Дальше смотреть нельзя. Секса не будет. Распахиваю глаза. Прокручиваю всё ещё раз. Эмоции стихают. Холодный душ смывает остатки, но явственное ощущение поцелуя остаётся ещё некоторое время. Этот момент существует независимо от моего желания. Стереть не получается. Перепробовал все разумные извраты, но ничто не даёт такого погружения в чувственность, как он.

Продлить – не получается тоже. Прикасаюсь пальцами к губам, пытаясь сделать его чуть более реальным. Не помогает.

Если не уловить окончание этого момента во сне, то дальше всё будет плохо. Это «плохо» каждый раз убеждает не трогать её и держать обещание. Не помню, что там точно. Но ощущение, с которым просыпаюсь, выносит меня напрочь. С трудом подавляю желание начать такое утро с бутылки виски. Это тоже пройденный этап. Весь день летит к чёрту, а вечером всё равно виски, чтобы уснуть. Стакан. Иногда два. Стараюсь контролировать это. Этот сценарий теперь редкость. Научился ловить момент. И ценить.

Выходные…

Солнечно. Прохладно. Кофе вспенивается. Пью твою версию – с молоком. Раньше любил эспрессо. Подсознательная имитация твоего присутствия.

Не только с кофе. Многое в моём доме устроено по принципу «тебе бы понравилось». Я жду тебя в гости? Смешно.

Сегодня сессия с Алей. Скидываю смс, отменяю встречу. Без объяснений. Будет переживать…

Хреново мне…

Закрываю глаза, чувствую твои губы.

Ты вспоминаешь меня?

Пьёшь мою версию кофе?

Слушаешь нашу музыку?

Что тебе снится?

«Это навсегда…»

Твоё заклинание сработало! Но почему-то только на меня.
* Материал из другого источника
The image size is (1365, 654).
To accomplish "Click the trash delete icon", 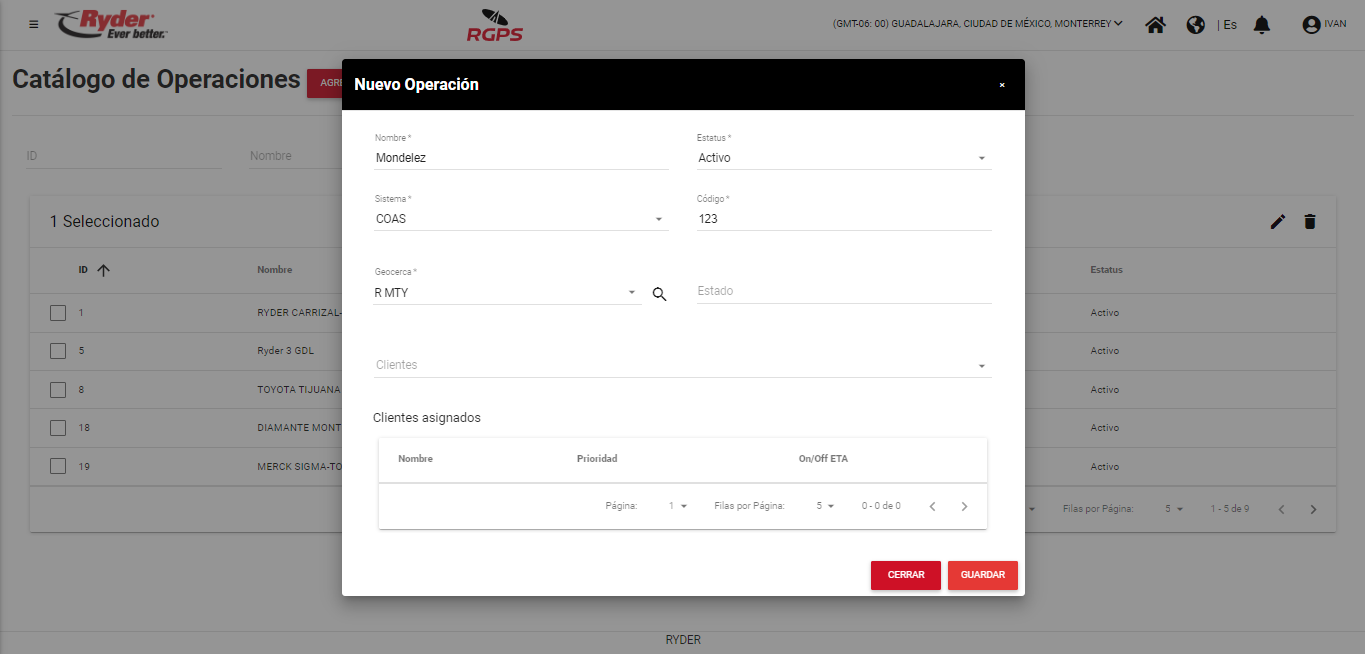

Накидываю халат, беру ноутбук, выхожу в сад.

Мой дом за городом. Здесь меньше людей. Не выношу, когда нарушают моё пространство. С давно не стриженных деревьев под ноги плавно падают редкие листья. Здесь хорошо. Это моё место. Приезжай ко мне…

Выходные всегда тянутся. Много времени для раздумий. В рабочие дни проще.

Медленно кручу кольцо. Пусть что-нибудь случится. Пусть случится хоть что-нибудь. Дай мне повод, моя девочка. Дай мне только повод…

Телефон вздрагивает. Это Бруно.

– Олег, не разбудил?

– Нет.

– Того, что ты искал, там нет.

– Ясно.

– Есть кое-что другое.

Есть.

Кое-что.

– Телефон его, его жены, адрес, код от подъезда, место работы… – начинает перечислять Бруно.

– Всё скинь мне на почту. Спасибо.

Открываю его аккаунт, ввожу пароль. В переписках – она. Захожу.

«Женька! Я люблю тебя насквозь!» и тьма разношёрстных смайлов.

Закрываю.

Прости, мужик. Честно. Прости.

Глава 3 – Сон

Губы… Улыбка… Укус… Удушающая сладкая нега…

– Не просыпайся… – чувственный шёпот между поцелуями.

Подчиняюсь ей. Всегда…

Требовательные губы впиваются в шею. Ниже. Ещё ниже… Удовольствие змеёй по телу спускается вниз.

– Женечка…

Произносить её имя в такие моменты – это как будто стреляют в рот из дробовика. Затылок отрывает роем крошечных оргазмов.

– Моя девочка…

Слышу только свой пульс. Словно через усилитель. Гулко. Как в бочке. Темп ускоряется. Удар, и тут же второй, на терцию ниже. Могу разложить эту музыку на ноты.

Ощущения исчезают. Её больше нет. Сердце разгоняется, внезапно превращая желание в ярость.

Это – как лететь с горы на неуправляемой фуре…

Это – как натянуть тугую резину, и вдруг она лопается…

Это – как выстрел в голову, в упор, из гранатомёта. Голова была, и вот её нет.

Это – как от любви до ненависти…

Очень сильной. Безрассудной любви.

 

– Ты хочешь точку!? Всё? Ты так решила? Другой?..

Голос не слушается. Как и губы. Они улыбаются.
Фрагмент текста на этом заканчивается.